■ **Given records**
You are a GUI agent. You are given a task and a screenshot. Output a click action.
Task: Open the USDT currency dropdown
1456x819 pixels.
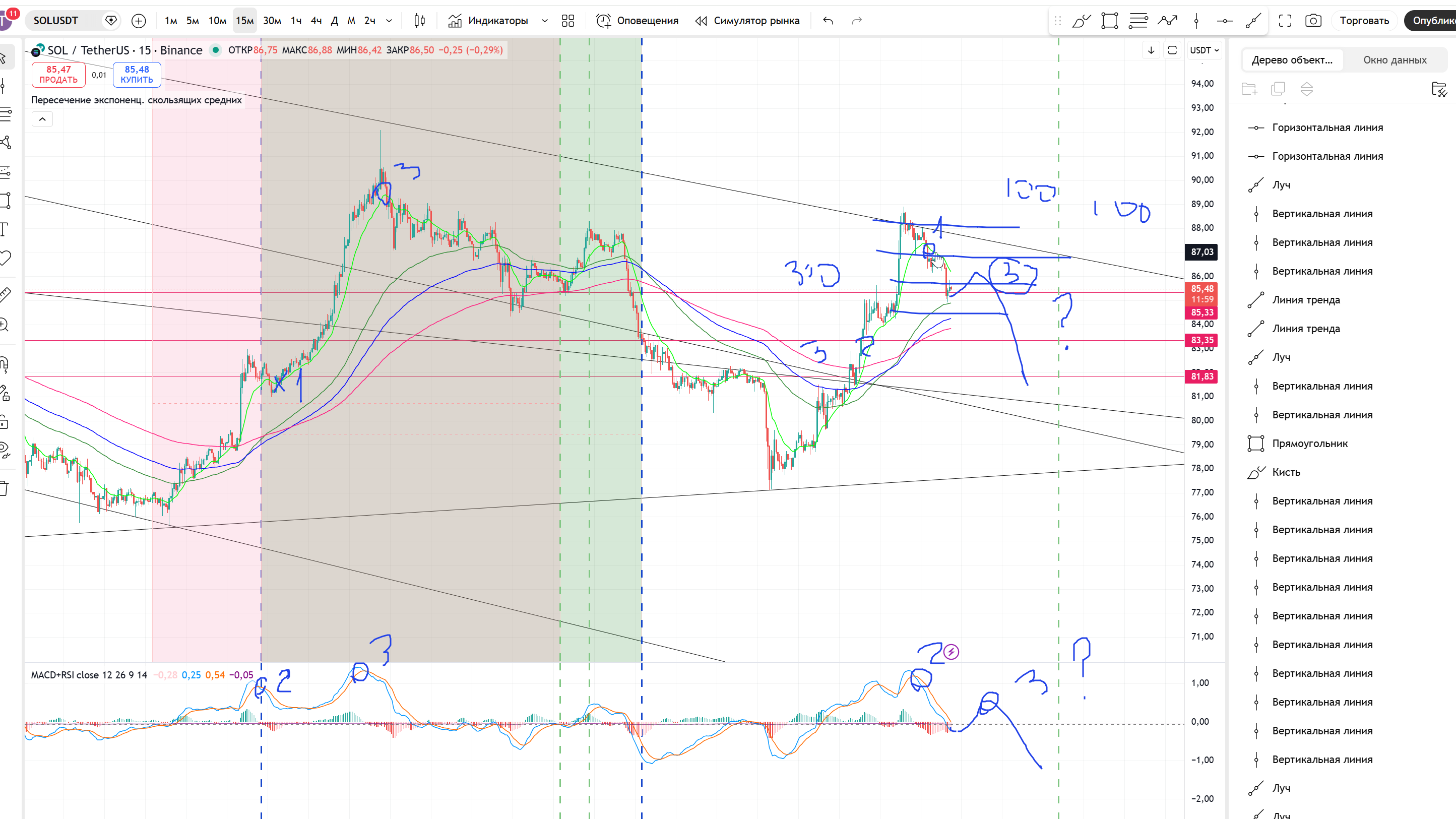point(1204,50)
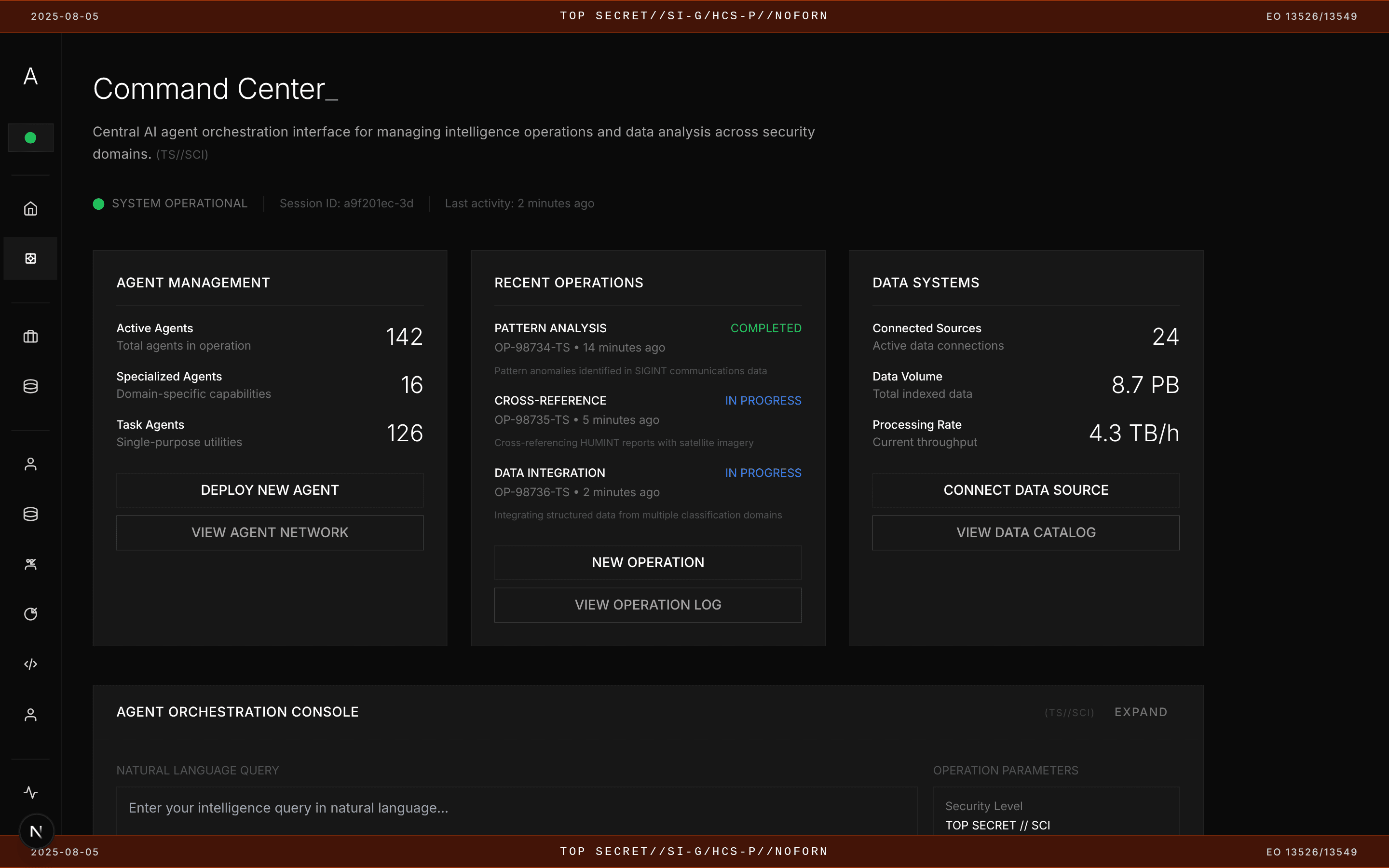Open the activity pulse sidebar icon
The image size is (1389, 868).
click(30, 792)
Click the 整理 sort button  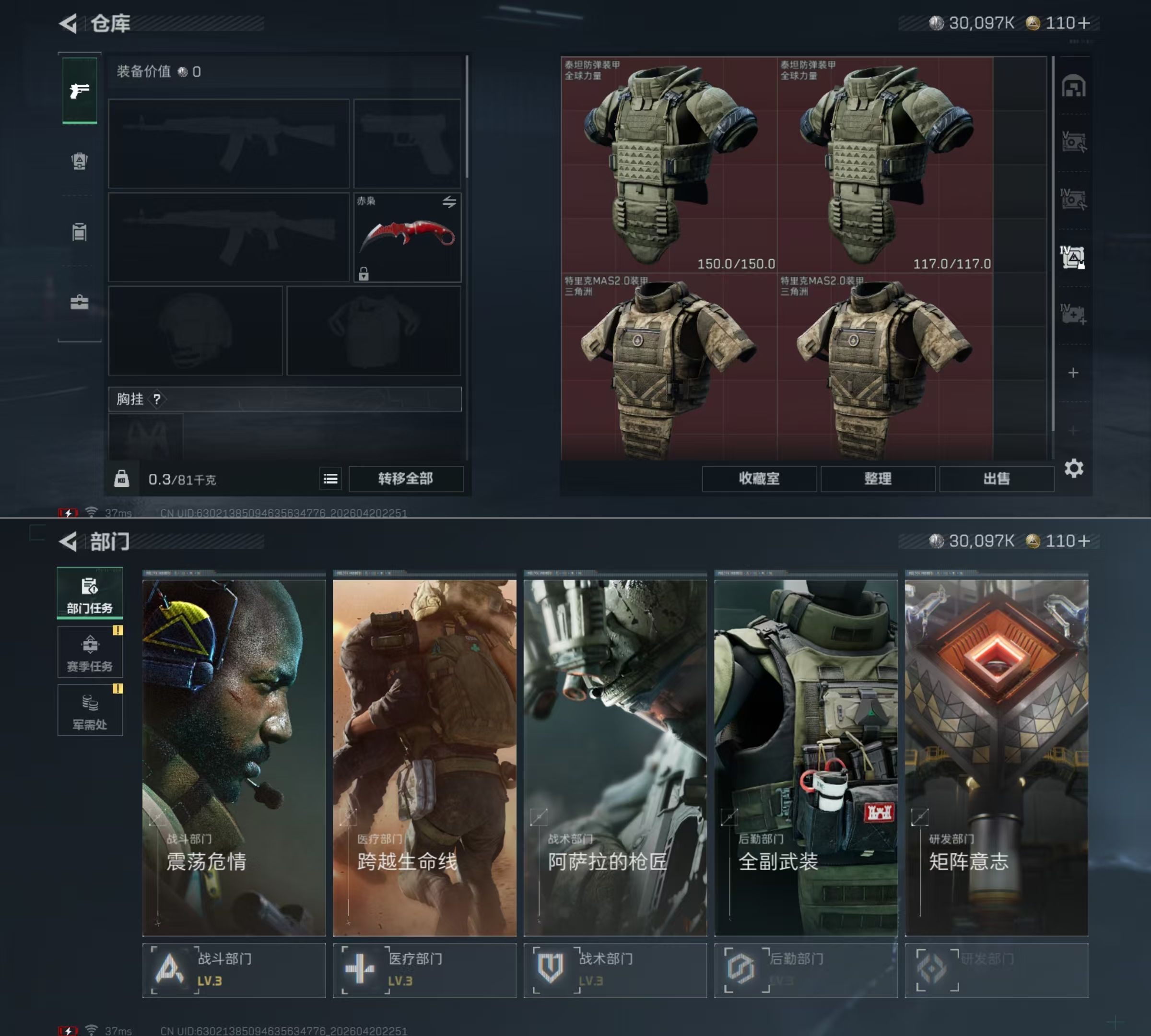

■ **Try it**
Transcribe nothing but the lines from the one containing "Task: Open the USDT currency dropdown" through the final line of the records, exactly as written and without pictures.

■ **Exercise output**
Task: Open the USDT currency dropdown
1456x819 pixels.
point(1204,50)
Open the activity pulse sidebar icon
The image size is (1389, 868).
click(30, 792)
Click the 整理 sort button  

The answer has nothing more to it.